La parfumerie espagnole histoire et marques iconiques
Il y a de fortes chances que la mention de l’Espagne fasse apparaître dans votre esprit plusieurs images : une plage baignée de soleil, un match de foot survolté, un Picasso ou un Goya, un film d’Almodóvar, sans doute aussi quelques tapas vous mettant l’eau à la bouche…
Le parfum est probablement bas dans la liste, voire carrément absent. Pourtant, l’Espagne exporte plus de fragrances qu’elle n’exporte d’huile d’olive, de vin et de chaussures, des secteurs pesant pourtant lourd dans son économie et tout autant dans son identité culturelle ! Par ailleurs, le pays ne se contente pas d’aimer le parfum, il en produit aussi. Master Parfums vous emmène donc sans plus attendre en voyage olfactif en terre espagnole.

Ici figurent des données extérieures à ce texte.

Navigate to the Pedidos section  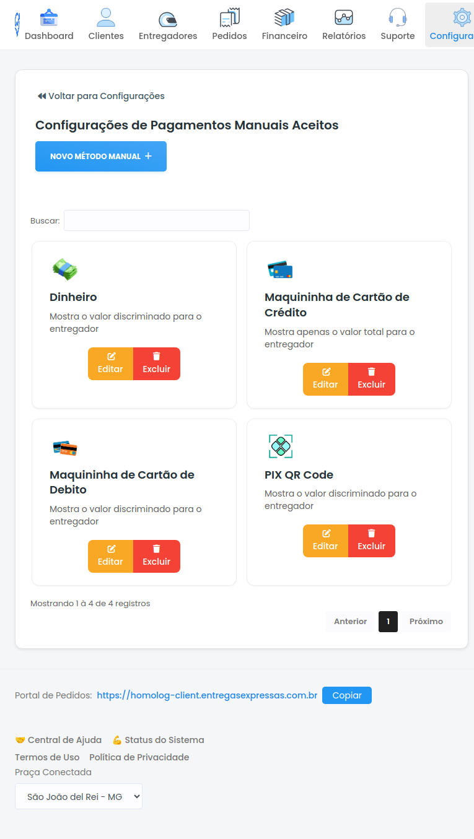[x=229, y=17]
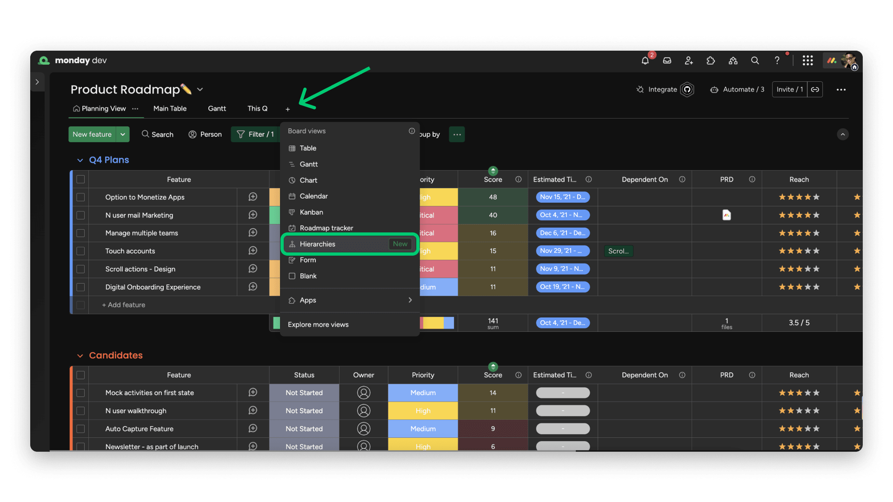Tick the Manage multiple teams checkbox
The width and height of the screenshot is (893, 502).
click(80, 233)
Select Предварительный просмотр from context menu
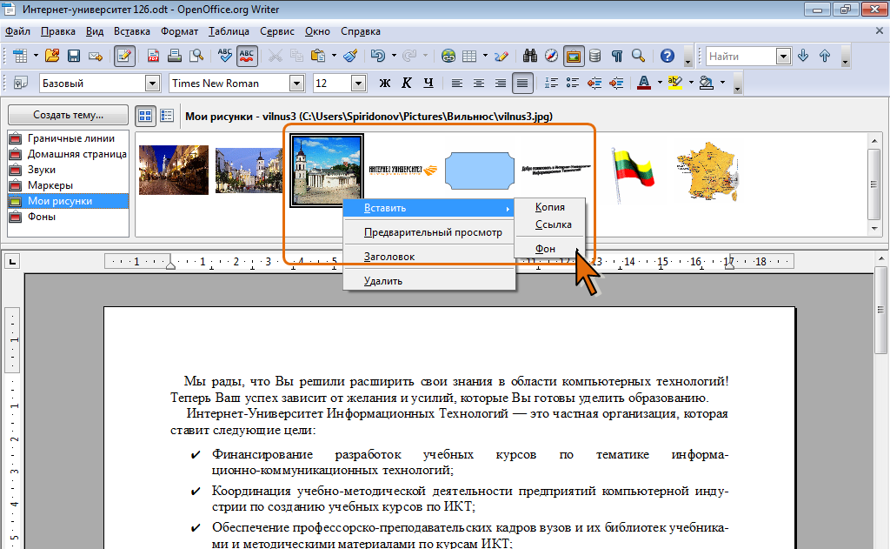890x549 pixels. [x=433, y=232]
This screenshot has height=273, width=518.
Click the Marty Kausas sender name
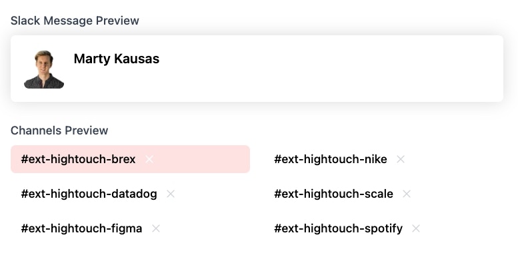(117, 59)
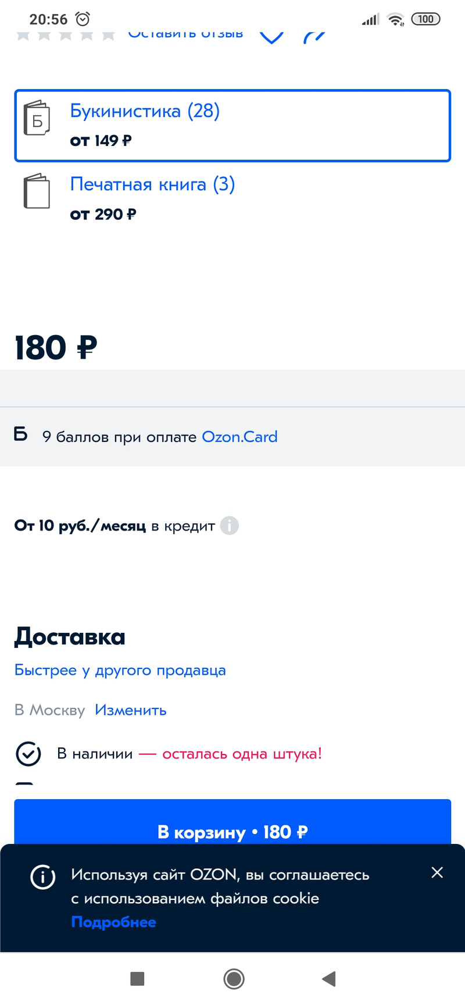The height and width of the screenshot is (1008, 465).
Task: Tap the credit info icon
Action: point(230,526)
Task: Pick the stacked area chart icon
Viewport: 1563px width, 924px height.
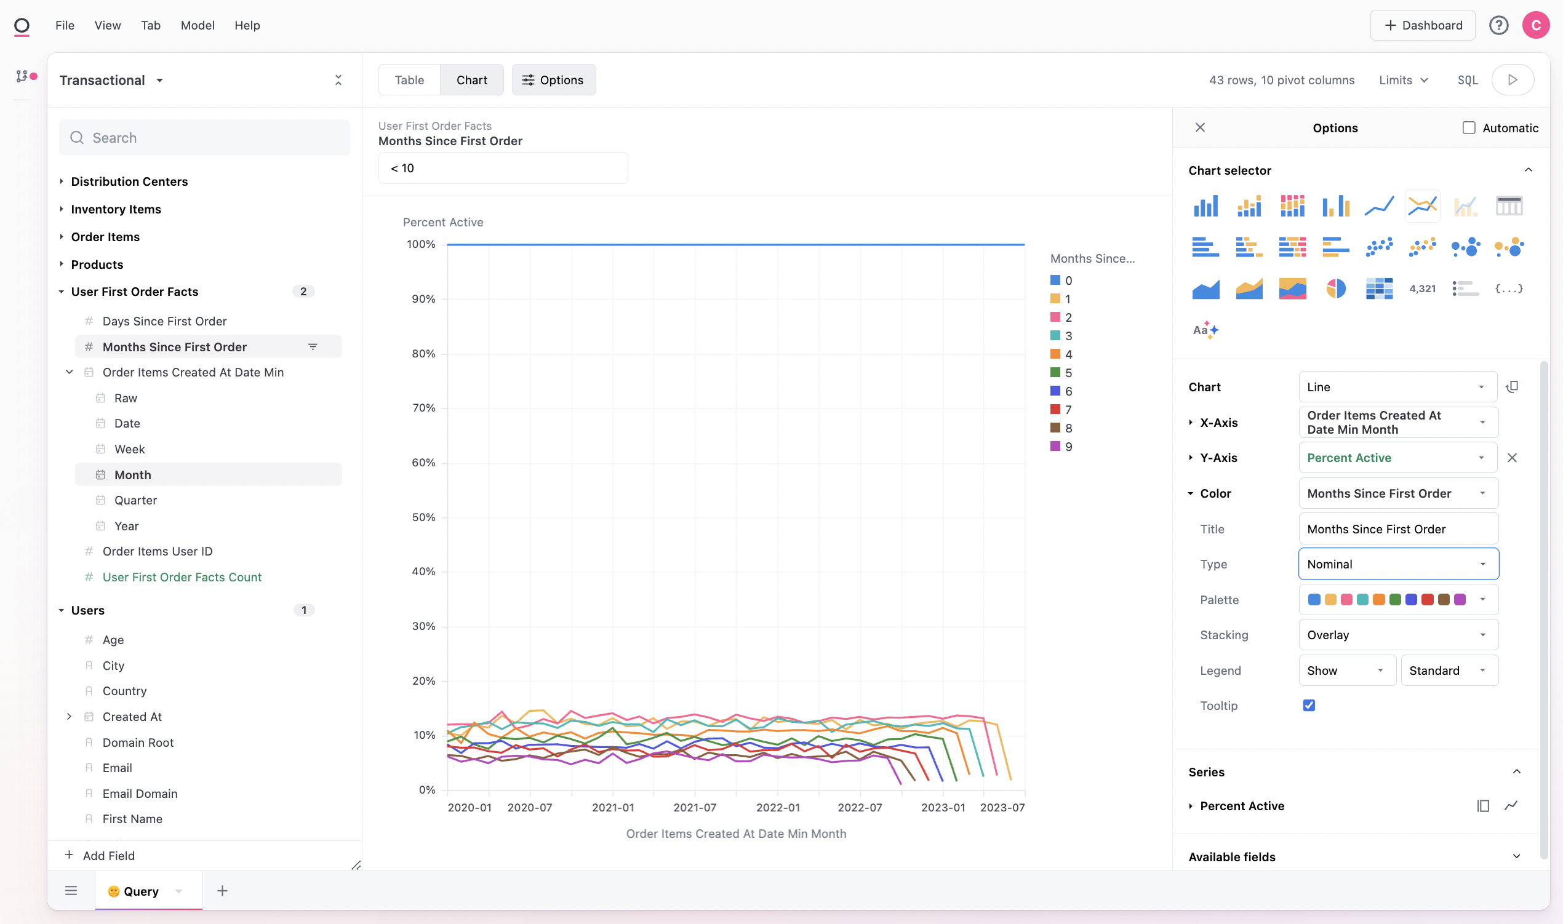Action: (1249, 288)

Al-Ándalus : l’Espagne sous influence arabe, parfums inclus
Première étape : le Moyen Âge. Entre 711 et 1492, l’Espagne est al-Ándalus : de nombreux territoires de la péninsule ibérique se retrouvent successivement sous la domination de peuples Arabes, ce qui n’est pas sans conséquences sur la culture parfumée du pays. En effet, l’Islam entretient des liens étroits avec le parfum, ce dernier y étant vu comme un moyen de se purifier. Des parfumeurs arabes ne manquant pas de s’implanter sur le territoire, ils amènent avec eux leur expertise en matière d’alchimie.
Si c’est en Mésopotamie vers -3500 que l’on a retrouvé les premiers signes de l’usage d’alambic, ce sont les Arabes qui perfectionnent au Xème siècle l’utilisation de cet instrument servant à la distillation et qu’ils emploient dans le domaine scientifique pendant le Moyen Âge. L’utilisation de l’alambic se popularise en Europe au point de devenir l’ustensile standard pour réaliser des distillations – et l’Espagne est aux premières loges. En Andalousie, les villes de Grenade et de Séville deviennent des lieux de forte production de fragrances.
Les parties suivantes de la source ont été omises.